Así pues, nuestro amigo don Ubaldo (don Uba para los más íntimos, que eran muchos) pasaba los años intentando convencer a sus alumnos de que las matemáticas era una asignatura de una belleza tal que ya los sabios griegos (ahora pienso que nunca se suele hablar de los primitivos griegos como analfabetos) le erigieron estatuas de no menos bello mármol en algunas de las islas del Egeo que, como son tantas, vaya usted a saber cuántas de esas esculturas se alzaron en aquellos terrenos donde pastaban las cabras. Y mientras tanto, don Uba disfrutaba de su apacible vida.

Pero nuestro protagonista tenía un pequeño defecto, el cual acarreó el final de sus sueños. Hablaba mal de los políticos de turno en un tono tan procaz y anti universitario que un buen día, el ministro de turno, le defenestró y solo la gran defensa que de él hicieron sus muchos amigos logró que, únicamente, le enviaran a un pueblo desconocido, de una región desconocida de la parte más olvidad de su patria.
Llegado que fue a la aldea (la llamaremos Tranquicia), se instaló en una vieja casa de blasón en fachada y muchas humedades por las paredes y reunió a los altos cargos del lugar para indicarles cuáles eran sus intenciones.

Resultó que los “altos cargos” eran el alcalde pedáneo y un amigo suyo que actuaba como secretario, amanuense, director de obras públicas y enólogo aficionado de la bodeguita que el susodicho alcalde tenía en el villorrio.

Pero aún así inició un altisonante discurso poniendo por las alturas la importancia de las matemáticas en la cultura de los pueblos, de la necesidad de ella para el comercio entre las naciones del mundo, y no ya digamos de los pueblos de la región desconocida de la parte más olvidada de la tierra.

Inmerso en su perorata y sin fijarse mucho ni oír los ronquidos del secretario, se lanzó a describir la importancia de los números que han permitido desarrollarse a las civilizaciones y sin los cuales los hombres del siglo XXI aún vivirían en estrechas cuevas sin aire acondicionado y sin calefacción (el secretario, que en esos momentos se despertó, creyó que eran indirectas al mal estado de la casa que le habían adjudicado al profesor y quiso intervenir, pero el orador continuó su parlamento sin hacerle caso) y, para demostrar lo impresionante de sus palabras, empezó a citar números, desde el de Avogadro al E, desde los números imaginarios a los complejos, desde el de Knudsen al de Messier, todo ello sin casi respirar.

Menos mal que entonces el secretario, ya despierto del todo, intervino poco menos que gritando al tiempo que le preguntaba:

¿Y qué sabe usted de los números rotos y del dormilón al que nunca cogen, de los que dicen cosas feas y otros tantos que ahora no recuerdo y que nos contaba doña Eleuteria, la maestra?

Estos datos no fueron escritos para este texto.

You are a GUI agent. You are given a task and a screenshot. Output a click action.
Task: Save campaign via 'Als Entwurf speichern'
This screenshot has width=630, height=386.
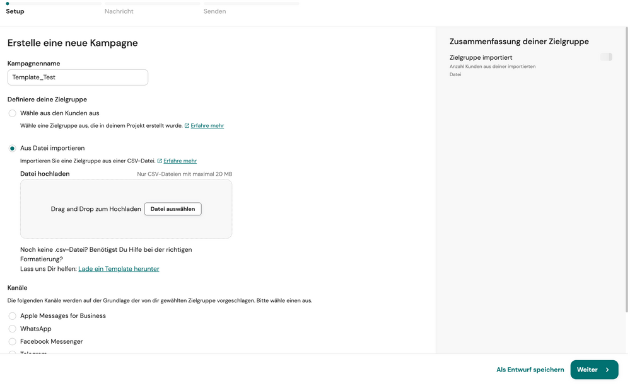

Don Ubaldo frenó en seco y con cara de mucha ironía se dirigió a su interlocutor diciéndole: “Por favor, ¿me quiere explicar cuáles son esos números?”

Contestó el secretario: “Pues los que dicen cosas feas son los que se ponen con una coma en medio, los decimales, los llamaba la maestra; y a los rotos los llamaba quebrados, que lo mismo quiere decir y que van subidos los unos en los otros…”

“¿Y ese que duerme, cuál es?” preguntó don Ubaldo. “Pues el ocho tumbado. A ese lo nombraba la maestra ‘el finito’” acabó el secretario.